■ SOURCE DATA ■

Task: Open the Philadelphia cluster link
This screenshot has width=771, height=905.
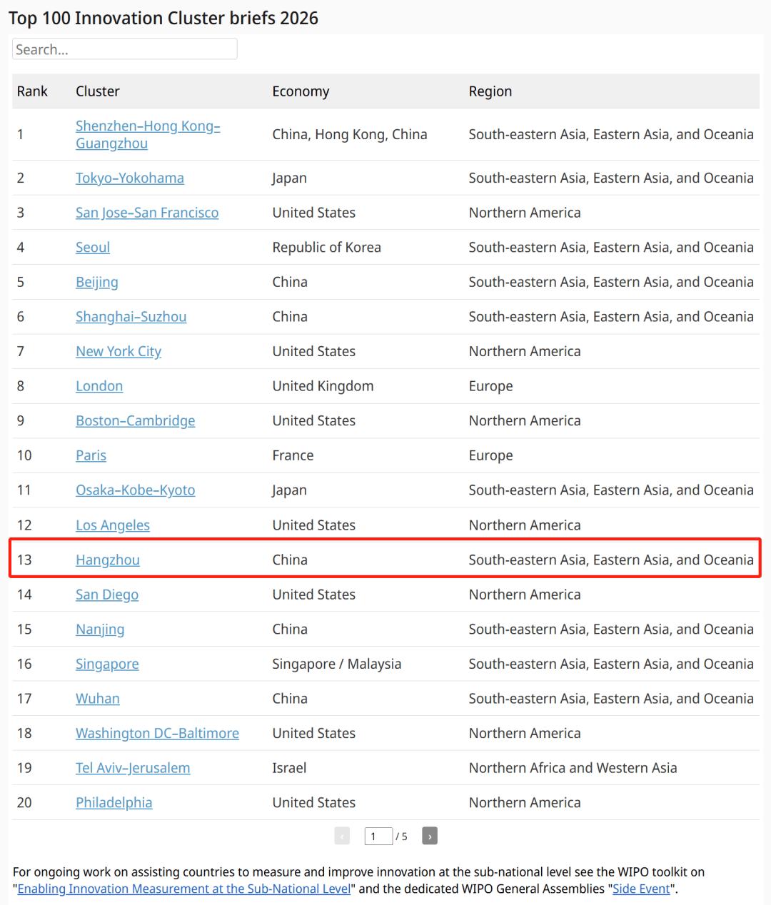Action: pos(114,802)
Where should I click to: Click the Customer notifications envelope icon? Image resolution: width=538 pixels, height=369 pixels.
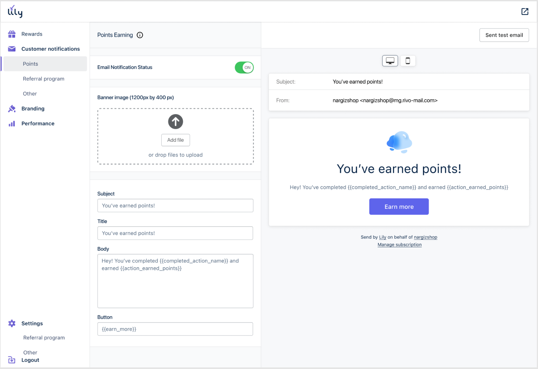click(x=12, y=49)
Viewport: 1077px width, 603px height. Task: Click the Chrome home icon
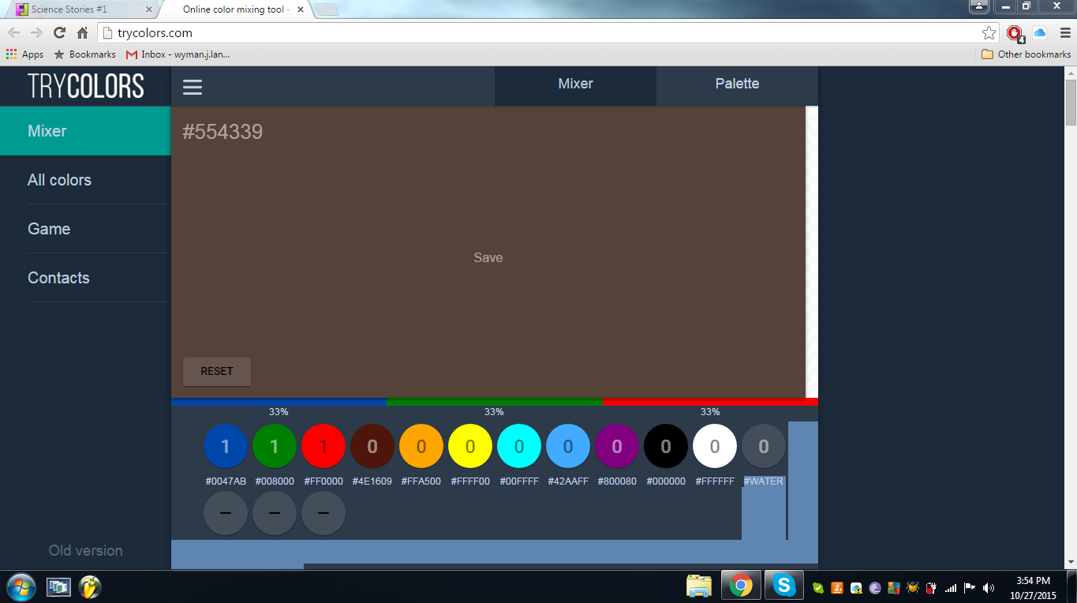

■ EXERCISE REQUIREMENTS ■
The job is to copy all the records precisely while omitting any picture.

■ TASK RESPONSE ■
Task: Open the Philadelphia cluster link
This screenshot has width=771, height=905.
Action: pos(114,802)
Where should I click to: Click the Customer notifications envelope icon? Image resolution: width=538 pixels, height=369 pixels.
click(x=12, y=49)
Viewport: 1077px width, 603px height. Task: Click the Chrome home icon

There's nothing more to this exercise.